Пластификации

Персональная выставка Владимира Сая «Пластик», открывшаяся на днях в галерее «Боттега», представляет новые работы художника. Сай продолжает экспериментировать, используя органические и неорганические материалы, но остается верен найденной форме – она все так же фактурна и гипертрофированно телесна.

Художник Владимир Сай

Начиная с римского скульптурного портрета, искусство использовало выразительный потенциал старости, изображая лица, за фактурностью которых стоит уникальный опыт личности.  В условиях культа вечной молодости, свойственного современности, созерцание лиц со следами времени и признаками смертности оказывает плодотворное воздействие. Видимо, отчасти потому, что осознание собственной недолговечности способно сообщить опыту жизни полновесность. Наслоения реалистичной плоти в работах Сая – аллюзия не только на искусную посмертную маску, но и на анатомический музей и даже Кунсткамеру.

Если увлекаться поиском соответствий, работы  выставки «Пластик» также имеют  сходство  и с гротескным маскароном – маской, украшавшей арки и входы здания, а сами образы вызывают ассоциации с персонажами Брейгеля старшего и Босха, но без уничижительной иронии последнего.
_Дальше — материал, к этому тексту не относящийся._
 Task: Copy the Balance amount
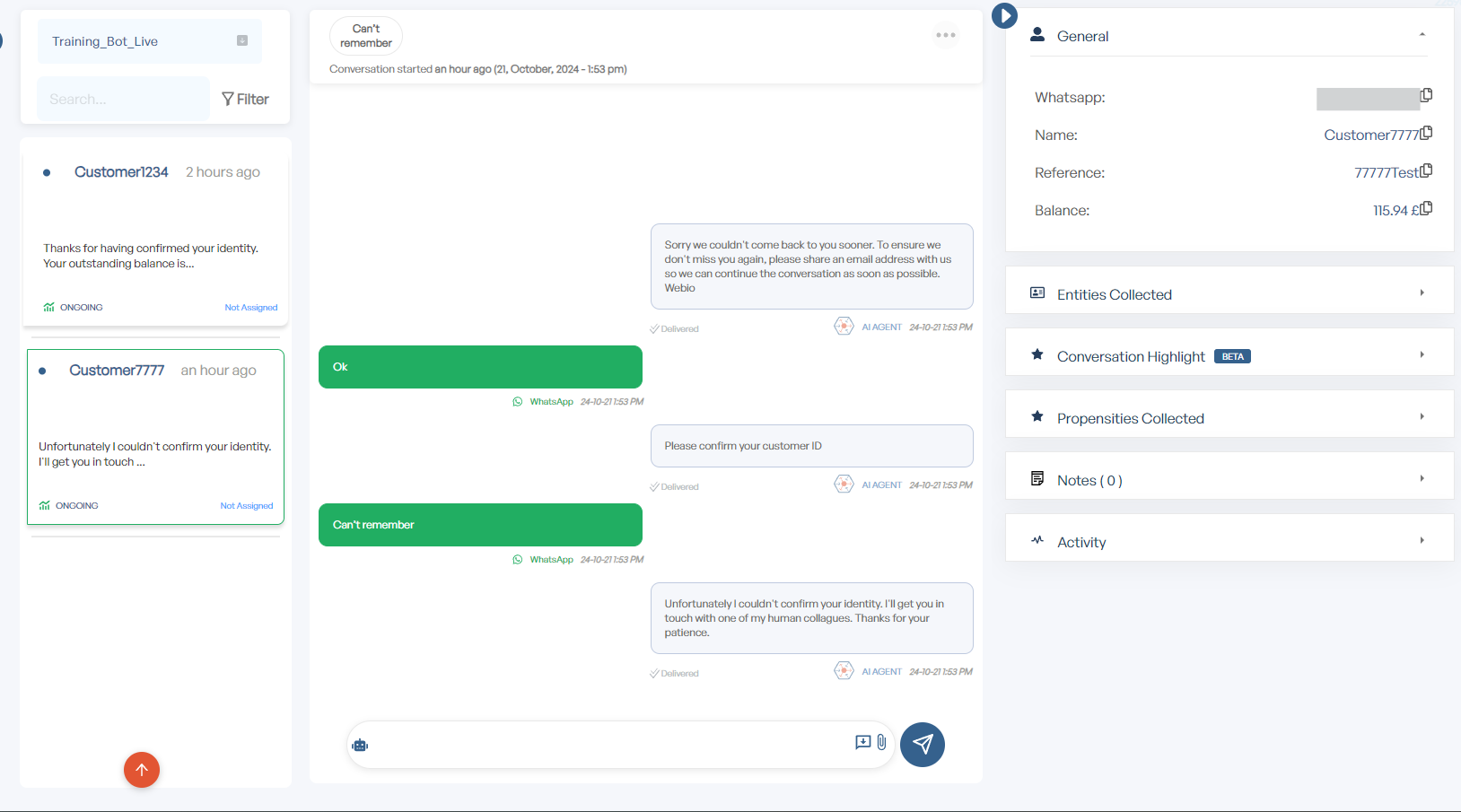1426,208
Благодаря минималистическому решению  экспозиция органично дополняет небольшое пространство галереи, в то же время театральная драматичность  масок удачно обыгрывается освещением.
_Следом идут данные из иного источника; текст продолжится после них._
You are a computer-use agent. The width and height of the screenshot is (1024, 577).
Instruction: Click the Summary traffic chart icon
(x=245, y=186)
Однако при более детальном рассмотрении впечатление о гротеске рассеивается, и становится ясно – речь идет совсем о другом. «Биомасса», состоящая из слоев неорганического материала,  существует  на грани различимого. Еще немного, и, кажется,  опознать в ней человека будет сложно. Таким образом, антропоморфность масок становится фоном, а на первый план выходит страдание – именно то состояние, в котором так легко утрачиваются человеческие черты. Лицо превращается в объемную, страдающую, уязвимую плоть. Как показывают события, связанные с запрещенной выставкой «Украинское тело», в рамках которой Владимир Сай представлял свои работы, осмысление телесного опыта способно дать новый ключ к пониманию действительности.

Существует еще одна деталь: рельефные маски почти что слепы. Их слепота выглядит просьбой о том, чтобы страдание было замечено. Только мы можем смотреть на них, только мы – тот Другой, который обладает взглядом. Нищий, бродяга или старик выпадают из «нормального» порядка, а значит, и из поля зрения. Но именно эти исключенные фигуры – напоминание о том, что страдание – не умозрительная категория. Оно становится видимым в тот момент, когда превращает человеческое лицо в гримасу. Страдание распознается не через абстракции, а через конкретные ситуации. Несмотря на соблазн свести все к эстетическим категориям, необходимо признать: работы Сая способны перевести разговор в область этики.